Word and item location data:
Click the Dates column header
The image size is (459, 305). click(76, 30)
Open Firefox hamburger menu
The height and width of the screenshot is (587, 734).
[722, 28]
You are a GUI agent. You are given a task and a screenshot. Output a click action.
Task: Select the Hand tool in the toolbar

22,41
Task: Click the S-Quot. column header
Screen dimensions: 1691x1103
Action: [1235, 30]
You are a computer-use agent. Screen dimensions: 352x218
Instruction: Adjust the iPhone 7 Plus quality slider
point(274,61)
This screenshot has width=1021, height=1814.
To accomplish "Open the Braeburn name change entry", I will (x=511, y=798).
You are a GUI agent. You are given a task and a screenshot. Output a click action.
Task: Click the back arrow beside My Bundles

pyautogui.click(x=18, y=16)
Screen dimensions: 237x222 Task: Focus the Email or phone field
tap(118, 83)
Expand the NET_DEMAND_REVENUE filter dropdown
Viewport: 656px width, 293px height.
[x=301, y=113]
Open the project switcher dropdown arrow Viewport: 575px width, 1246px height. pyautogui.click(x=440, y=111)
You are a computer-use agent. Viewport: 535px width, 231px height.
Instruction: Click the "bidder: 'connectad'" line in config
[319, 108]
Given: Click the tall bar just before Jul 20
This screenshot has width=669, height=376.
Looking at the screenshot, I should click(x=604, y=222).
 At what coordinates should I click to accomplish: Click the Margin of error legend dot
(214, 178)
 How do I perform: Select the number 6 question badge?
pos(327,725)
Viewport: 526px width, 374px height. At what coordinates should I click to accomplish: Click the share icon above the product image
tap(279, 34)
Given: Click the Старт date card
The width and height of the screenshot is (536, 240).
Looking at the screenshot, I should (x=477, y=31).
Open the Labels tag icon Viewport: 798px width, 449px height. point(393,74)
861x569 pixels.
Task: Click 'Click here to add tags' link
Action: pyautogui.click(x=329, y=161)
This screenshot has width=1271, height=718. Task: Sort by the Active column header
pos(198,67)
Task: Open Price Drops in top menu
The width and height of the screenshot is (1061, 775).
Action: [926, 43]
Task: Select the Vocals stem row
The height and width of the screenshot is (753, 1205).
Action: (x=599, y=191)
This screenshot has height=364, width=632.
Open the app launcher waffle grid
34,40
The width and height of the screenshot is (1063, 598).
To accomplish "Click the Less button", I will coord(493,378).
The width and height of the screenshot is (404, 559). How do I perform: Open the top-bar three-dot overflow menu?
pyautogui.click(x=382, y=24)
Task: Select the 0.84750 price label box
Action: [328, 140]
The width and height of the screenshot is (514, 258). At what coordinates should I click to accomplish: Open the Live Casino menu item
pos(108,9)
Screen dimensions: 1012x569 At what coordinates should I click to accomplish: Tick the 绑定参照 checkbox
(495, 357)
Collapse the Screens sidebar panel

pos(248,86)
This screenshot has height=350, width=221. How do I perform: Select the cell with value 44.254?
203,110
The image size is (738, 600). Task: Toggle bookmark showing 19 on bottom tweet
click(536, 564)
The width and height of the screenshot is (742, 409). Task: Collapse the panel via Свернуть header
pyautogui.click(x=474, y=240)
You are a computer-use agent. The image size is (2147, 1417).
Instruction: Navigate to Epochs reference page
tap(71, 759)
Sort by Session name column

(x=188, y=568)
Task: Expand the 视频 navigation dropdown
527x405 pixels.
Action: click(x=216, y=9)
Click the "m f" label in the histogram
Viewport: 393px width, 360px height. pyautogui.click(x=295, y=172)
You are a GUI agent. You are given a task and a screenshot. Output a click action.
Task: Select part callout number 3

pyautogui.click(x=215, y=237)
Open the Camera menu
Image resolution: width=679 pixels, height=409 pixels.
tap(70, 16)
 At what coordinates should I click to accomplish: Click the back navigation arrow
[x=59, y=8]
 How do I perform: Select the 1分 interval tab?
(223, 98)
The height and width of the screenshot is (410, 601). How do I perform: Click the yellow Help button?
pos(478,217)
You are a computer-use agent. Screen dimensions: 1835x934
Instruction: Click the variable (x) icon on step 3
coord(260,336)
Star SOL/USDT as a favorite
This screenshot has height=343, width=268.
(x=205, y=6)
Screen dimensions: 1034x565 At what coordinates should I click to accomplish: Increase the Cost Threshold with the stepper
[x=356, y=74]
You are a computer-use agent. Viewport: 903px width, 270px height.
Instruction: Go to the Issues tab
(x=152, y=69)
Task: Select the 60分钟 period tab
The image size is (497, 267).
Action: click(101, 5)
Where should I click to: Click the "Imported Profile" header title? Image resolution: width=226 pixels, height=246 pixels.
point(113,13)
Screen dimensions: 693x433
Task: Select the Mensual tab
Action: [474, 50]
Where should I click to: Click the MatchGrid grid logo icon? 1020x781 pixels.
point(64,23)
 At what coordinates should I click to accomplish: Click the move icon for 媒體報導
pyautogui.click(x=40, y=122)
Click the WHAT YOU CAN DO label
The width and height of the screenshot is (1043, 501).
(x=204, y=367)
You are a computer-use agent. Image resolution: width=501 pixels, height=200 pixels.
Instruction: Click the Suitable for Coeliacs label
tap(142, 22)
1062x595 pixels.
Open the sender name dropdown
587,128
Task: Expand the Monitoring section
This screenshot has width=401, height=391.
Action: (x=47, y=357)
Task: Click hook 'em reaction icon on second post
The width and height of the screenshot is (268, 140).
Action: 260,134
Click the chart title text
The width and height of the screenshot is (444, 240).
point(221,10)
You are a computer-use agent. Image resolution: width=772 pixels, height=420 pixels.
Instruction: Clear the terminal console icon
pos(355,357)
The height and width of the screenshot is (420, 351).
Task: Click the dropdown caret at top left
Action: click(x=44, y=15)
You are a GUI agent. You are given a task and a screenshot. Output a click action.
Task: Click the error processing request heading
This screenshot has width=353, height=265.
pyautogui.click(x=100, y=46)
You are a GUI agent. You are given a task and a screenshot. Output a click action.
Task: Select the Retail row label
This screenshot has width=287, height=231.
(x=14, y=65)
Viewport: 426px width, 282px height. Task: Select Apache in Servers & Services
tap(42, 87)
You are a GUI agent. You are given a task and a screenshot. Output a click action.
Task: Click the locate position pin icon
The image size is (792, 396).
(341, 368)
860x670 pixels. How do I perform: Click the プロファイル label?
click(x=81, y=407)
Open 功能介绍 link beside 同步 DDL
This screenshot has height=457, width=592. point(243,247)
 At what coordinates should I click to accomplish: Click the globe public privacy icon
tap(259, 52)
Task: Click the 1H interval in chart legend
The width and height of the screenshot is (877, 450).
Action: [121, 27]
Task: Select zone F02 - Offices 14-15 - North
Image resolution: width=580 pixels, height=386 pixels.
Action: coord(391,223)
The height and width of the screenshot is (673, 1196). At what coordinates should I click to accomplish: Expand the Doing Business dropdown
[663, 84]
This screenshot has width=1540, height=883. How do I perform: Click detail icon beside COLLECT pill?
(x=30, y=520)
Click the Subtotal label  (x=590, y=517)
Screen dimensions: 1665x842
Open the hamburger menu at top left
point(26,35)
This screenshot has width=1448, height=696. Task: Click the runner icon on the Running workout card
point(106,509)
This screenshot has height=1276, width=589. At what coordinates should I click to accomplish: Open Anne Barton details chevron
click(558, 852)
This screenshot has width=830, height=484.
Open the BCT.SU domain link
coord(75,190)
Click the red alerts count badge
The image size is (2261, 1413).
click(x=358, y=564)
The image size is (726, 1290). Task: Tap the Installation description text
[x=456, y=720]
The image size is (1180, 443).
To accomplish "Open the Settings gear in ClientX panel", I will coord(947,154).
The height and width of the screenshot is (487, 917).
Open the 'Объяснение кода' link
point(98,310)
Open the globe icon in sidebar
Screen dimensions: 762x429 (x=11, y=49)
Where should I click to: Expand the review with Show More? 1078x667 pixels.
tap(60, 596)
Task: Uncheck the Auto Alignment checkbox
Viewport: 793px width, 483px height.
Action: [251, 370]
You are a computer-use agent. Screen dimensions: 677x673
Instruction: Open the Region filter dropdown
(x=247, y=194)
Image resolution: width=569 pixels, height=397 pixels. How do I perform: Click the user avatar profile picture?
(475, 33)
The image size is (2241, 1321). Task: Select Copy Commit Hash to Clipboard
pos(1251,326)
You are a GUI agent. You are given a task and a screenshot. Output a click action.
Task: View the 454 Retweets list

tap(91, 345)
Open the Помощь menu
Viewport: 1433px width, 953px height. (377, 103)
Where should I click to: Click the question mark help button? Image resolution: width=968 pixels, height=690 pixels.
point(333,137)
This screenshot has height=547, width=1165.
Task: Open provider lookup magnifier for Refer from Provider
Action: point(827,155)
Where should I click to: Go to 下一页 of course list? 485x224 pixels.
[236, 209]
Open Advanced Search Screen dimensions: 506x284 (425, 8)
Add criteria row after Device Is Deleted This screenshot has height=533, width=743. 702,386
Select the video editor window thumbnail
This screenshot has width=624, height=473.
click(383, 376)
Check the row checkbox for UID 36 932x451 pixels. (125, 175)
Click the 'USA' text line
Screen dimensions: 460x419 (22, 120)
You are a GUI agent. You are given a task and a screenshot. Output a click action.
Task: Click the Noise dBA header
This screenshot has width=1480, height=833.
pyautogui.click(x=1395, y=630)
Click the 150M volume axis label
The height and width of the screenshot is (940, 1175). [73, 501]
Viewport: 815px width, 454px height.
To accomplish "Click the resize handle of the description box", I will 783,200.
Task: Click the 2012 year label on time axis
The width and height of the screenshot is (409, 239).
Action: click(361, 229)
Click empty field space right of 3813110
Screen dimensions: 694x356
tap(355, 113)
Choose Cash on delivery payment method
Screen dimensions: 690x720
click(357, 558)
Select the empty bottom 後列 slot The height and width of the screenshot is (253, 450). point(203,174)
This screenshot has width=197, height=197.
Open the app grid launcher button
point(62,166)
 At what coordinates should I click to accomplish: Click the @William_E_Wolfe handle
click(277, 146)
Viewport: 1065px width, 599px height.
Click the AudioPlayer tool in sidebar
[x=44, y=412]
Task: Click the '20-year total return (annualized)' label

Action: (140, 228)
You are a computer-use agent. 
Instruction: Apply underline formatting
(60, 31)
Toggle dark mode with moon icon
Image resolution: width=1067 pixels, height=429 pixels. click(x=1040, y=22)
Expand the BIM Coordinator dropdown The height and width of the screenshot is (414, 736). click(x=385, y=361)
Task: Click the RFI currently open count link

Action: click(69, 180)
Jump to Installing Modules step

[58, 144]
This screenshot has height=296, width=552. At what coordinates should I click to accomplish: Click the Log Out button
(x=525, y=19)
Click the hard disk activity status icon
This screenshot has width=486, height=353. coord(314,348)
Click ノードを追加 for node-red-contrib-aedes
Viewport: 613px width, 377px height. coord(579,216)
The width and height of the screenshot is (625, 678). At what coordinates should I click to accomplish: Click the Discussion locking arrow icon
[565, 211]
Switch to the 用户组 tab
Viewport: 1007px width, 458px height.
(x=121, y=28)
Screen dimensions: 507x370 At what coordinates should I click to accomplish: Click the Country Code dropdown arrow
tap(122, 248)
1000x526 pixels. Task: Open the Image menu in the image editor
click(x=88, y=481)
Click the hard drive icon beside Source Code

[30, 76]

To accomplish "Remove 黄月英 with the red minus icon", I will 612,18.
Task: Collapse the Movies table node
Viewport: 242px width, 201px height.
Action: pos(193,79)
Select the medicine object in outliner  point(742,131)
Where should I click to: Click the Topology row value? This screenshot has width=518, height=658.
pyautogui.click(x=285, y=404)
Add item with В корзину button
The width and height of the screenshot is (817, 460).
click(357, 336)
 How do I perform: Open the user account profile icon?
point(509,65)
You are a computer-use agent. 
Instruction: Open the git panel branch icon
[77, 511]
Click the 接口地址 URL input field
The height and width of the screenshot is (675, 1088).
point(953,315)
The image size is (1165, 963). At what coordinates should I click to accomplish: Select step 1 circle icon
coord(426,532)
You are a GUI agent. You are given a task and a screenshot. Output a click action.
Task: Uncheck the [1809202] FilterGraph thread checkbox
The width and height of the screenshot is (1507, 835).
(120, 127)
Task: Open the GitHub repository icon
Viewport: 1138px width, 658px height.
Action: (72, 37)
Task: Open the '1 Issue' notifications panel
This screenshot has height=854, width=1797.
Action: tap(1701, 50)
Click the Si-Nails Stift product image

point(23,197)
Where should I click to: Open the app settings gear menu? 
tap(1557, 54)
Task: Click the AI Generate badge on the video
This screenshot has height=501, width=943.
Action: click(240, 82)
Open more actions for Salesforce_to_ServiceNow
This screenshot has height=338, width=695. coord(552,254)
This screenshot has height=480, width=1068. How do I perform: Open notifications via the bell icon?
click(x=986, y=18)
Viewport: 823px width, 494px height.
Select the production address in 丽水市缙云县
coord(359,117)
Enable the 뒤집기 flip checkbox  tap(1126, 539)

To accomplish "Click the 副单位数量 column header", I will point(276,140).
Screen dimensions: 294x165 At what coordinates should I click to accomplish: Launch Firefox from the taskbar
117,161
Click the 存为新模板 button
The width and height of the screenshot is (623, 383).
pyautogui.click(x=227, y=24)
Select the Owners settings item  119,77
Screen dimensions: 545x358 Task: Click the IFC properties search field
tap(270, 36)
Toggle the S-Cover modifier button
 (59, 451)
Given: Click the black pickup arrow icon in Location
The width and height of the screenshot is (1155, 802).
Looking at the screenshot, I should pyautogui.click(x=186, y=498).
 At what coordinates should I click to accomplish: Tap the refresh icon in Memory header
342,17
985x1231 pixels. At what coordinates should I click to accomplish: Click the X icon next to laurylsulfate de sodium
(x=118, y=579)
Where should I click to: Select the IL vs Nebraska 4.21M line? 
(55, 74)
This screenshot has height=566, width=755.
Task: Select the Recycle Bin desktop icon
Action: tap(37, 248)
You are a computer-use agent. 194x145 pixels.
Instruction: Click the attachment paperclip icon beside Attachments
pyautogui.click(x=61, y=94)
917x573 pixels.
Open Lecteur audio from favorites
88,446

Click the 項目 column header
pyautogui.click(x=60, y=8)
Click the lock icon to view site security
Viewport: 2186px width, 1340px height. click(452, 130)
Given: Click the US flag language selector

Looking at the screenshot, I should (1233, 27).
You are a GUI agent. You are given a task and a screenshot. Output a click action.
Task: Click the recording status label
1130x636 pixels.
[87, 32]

The task: Lay out the part of the data that opens with the line containing "This screenshot has height=1276, width=589." and closes with the line containing "[x=456, y=720]" as a Markdown table, with a Row column for the row number and a Line column for the line itself. Leave out any blank lines.

Response for this exercise:
| Row | Line |
|---|---|
| 1 | This screenshot has height=1276, width=589. At what coordinates should I click to accomplish: Open Anne Barton details chevron |
| 2 | click(558, 852) |
| 3 | This screenshot has width=830, height=484. |
| 4 | Open the BCT.SU domain link |
| 5 | coord(75,190) |
| 6 | Click the red alerts count badge |
| 7 | The image size is (2261, 1413). |
| 8 | click(x=358, y=564) |
| 9 | The image size is (726, 1290). Task: Tap the Installation description text |
| 10 | [x=456, y=720] |